Antioxidants counter the degenerating activity process whereby fats in food react with oxygen and cause the development of free radicals that are harmful to the body. Free radicals are highly reactive compounds created in the body during normal metabolic functions or introduced from the environment (e.g air pollution, radiation). They are believed to be linked to the development of in more than sixty different health conditions and degenerative diseases, including fast aging, heart disease, Alzheimer's disease, Parkinson's disease, and cancer. What happens here is that the free radicals can alter the structure of genetic material in cells, the DNA, causing the damaged cells to become potentially cancerous. A sufficient intake of antioxidants is essential to combat against free radicals and ultimately, many different degenerative diseases.
Antioxidants, being positive elements work in several ways: they reduce the energy of the free radical, stop the free radical from forming in the first place, or interrupt an oxidizing chain reaction to minimize the damage caused by free radicals. The body produces several antibacterial enzymes that neutralize many types of free radicals. However, these enzymes may not be enough if an excessive amount of free radicals is present (e.g when a person smokes or is frequently exposed to cigarette smoke, when one is under tremendous pressure at work, or when one is suffering from chronic diseases). Supplements of these enzymes are available for oral administration. Many vitamins and minerals act as antibacterial in their own right, such as vitamin C, vitamin E. Consuming these in the form of fruits, vegetables, and herbs may be the best way to provide the body with the most complete protection against free radical damage.
When I started using raw honey in my diet, I found that it is more than a sweet, sticky stuff you put on toast or drop into hot tea; it is a source of cholesterol-fighting antioxidants in a highly palatable form. Research has shown that the antioxidant activity of honey is comparable to that of many fruits and vegetables. And unique to honey is pinocembrin, an anti-oxidant associated with improved brain functioning.
While you are not likely to drink down a cup of honey, the golden liquid may be a wise alternative to sugar and a pleasant way to supplement your diet with anti-oxidants. Honey derives its antibacterial activity from hydrogen peroxide, which is produced by its natural enzyme.

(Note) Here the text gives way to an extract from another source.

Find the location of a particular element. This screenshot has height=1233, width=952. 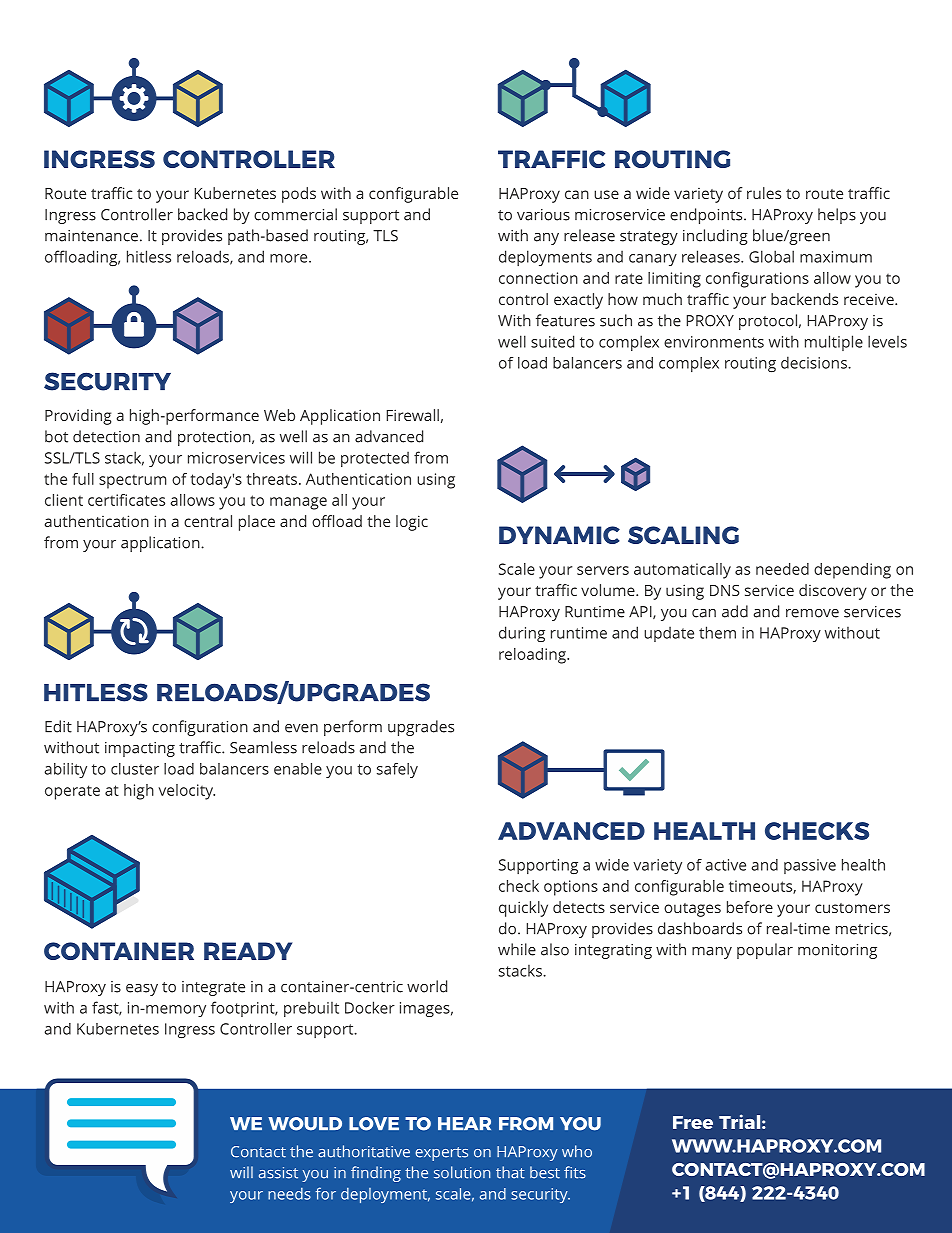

However, studies show that not all honey species are the same. UMF Manuka honey is exceptionally high in its antibacterial strength level. The color of honey hints at its anti-oxidant capacity. Dark-colored honeys typically contain more anti-oxidants than do lighter varieties, and hence better in protecting the body against free radicals. For instance, buckwheat honey has 5.5 times more anti-oxidating strength than the very light acacia variety, and it compares favorably pretty much with the ascorbic acid-related anti-oxidant content of tomatoes. Color also indicates mineral content, which ranges from 0.04 percent in pale honeys to 0.2 percent in some dark ones. Other factors that can influence anti-oxidant content, particularly within a species, are climate, soil, processing, handling and storage. Thus, sweet-clover honey, though fairly light, is also rich in anti-oxidants.